So the stock market is crashing.  Is now the time to buy?  Many CEOs are asking this question. 

The problem is that too often people try to buy a company that’s "cheap", using its past history as the basis.  Take Bank of America (see chart here).  BofA earlier this year bought the most troubled of all the mortgage companies Countrywide Financial.  And then when Lehman Brothers was falling into bankruptcy BofA purchased Merrill Lynch,  a retail stock brokerage that has been realing from on-line competition since e*Trade started in the 1990s, has one of the weakest mutual fund departments, one of the weakest research departments and a weak investment bank.  BofA’s view was that based upon history, these companies were very cheap.  But now, shortly after the acquisitions, BofA is announcing that it must halve its dividend, and raise additional equity through a new stock sale in order to shore up its balance sheet.  And on top of this, earnings are down for the quarter and the year as the CEO starts claiming that estimates are pretty meaningless (read article here).  Should you buy the new stock offering?

When markets shift, the value of assets tied to old Success Formulas decline.  In the new market, the old Success Formula produces weaker returns and thus it is worth less.  Too many people see this lower value as being a chance to "buy on the cheap."  But far too often value will continue to decline because the old business simply isn’t worth as much.  In Bank of America’s case, it bought extremely large players, but those that are inexorably linked to the old markets with old Success Formulas that are fast becoming out of date.  While Merrill Lynch may be a great old name, the company itself has never been able to produce its old level of returns since brokerage markets shifted over a decade ago.  Increasingly, it looks like BofA simply bought out-of-date competitors that were finding themselves on the rope as this market shift happened.  And the BofA leadership is even leaving the old leaders in place after the acquisition.

Just in case you think that all the strategy and finance brains in big corporations means they are better judges of company value than yourself, remember that very rarely does any acquisition become worth what it cost.  All finance academicians point out that buyers overvalue acquisitions in the process.
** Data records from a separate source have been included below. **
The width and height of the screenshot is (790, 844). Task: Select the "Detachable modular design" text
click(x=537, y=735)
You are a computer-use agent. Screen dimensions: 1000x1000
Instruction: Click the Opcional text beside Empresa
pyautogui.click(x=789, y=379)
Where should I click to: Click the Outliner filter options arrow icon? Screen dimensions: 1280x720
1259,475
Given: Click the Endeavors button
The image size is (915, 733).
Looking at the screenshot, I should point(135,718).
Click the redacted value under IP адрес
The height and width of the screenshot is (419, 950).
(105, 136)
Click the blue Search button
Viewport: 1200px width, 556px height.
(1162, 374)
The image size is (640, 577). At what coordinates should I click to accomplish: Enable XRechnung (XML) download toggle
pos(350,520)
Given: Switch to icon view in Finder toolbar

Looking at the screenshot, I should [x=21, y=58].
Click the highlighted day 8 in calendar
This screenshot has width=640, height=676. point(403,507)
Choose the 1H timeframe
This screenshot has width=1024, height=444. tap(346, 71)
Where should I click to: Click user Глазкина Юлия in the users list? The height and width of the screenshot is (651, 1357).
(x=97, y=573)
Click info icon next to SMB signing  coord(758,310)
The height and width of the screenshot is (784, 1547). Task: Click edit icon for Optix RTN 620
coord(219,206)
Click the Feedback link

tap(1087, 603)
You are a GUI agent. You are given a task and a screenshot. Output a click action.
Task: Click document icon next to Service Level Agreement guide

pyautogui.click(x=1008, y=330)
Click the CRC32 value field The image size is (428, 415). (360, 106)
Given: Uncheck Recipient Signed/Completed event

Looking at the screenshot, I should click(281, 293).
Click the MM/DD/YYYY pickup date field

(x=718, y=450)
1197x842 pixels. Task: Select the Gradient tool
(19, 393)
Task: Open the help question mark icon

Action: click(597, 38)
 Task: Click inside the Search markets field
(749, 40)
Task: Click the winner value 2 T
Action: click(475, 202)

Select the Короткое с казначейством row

In the end, it’s the buyers that see valuations suffer due to lower than anticipated earnings.  In this case, BofA has bought large – but weak – competitors in markets reeling from shifts.  And BofA has shown no proclivity to take dramatic changes to alter the Success Formulas (which JPMorgan Chase did upon acquiring Bear Sterns for almost nothing).  This is a recipe for weak future performance.

Those companies that will benefit from acquisitions in this turmoil will have to purchase companies that better position the acquirers for future growthLeaders not necessarily in size, but in the ability to produce growing revenues and profits.  And acquisitions which can help migrate the acquirer’s Success Formula forward toward better competitiveness and higher returns – not just adding immediate (but declining) revenue.  What’s going on at BofA may look like an effort to "buy on the cheap," but it’s more likely to end up "a pig in a poke."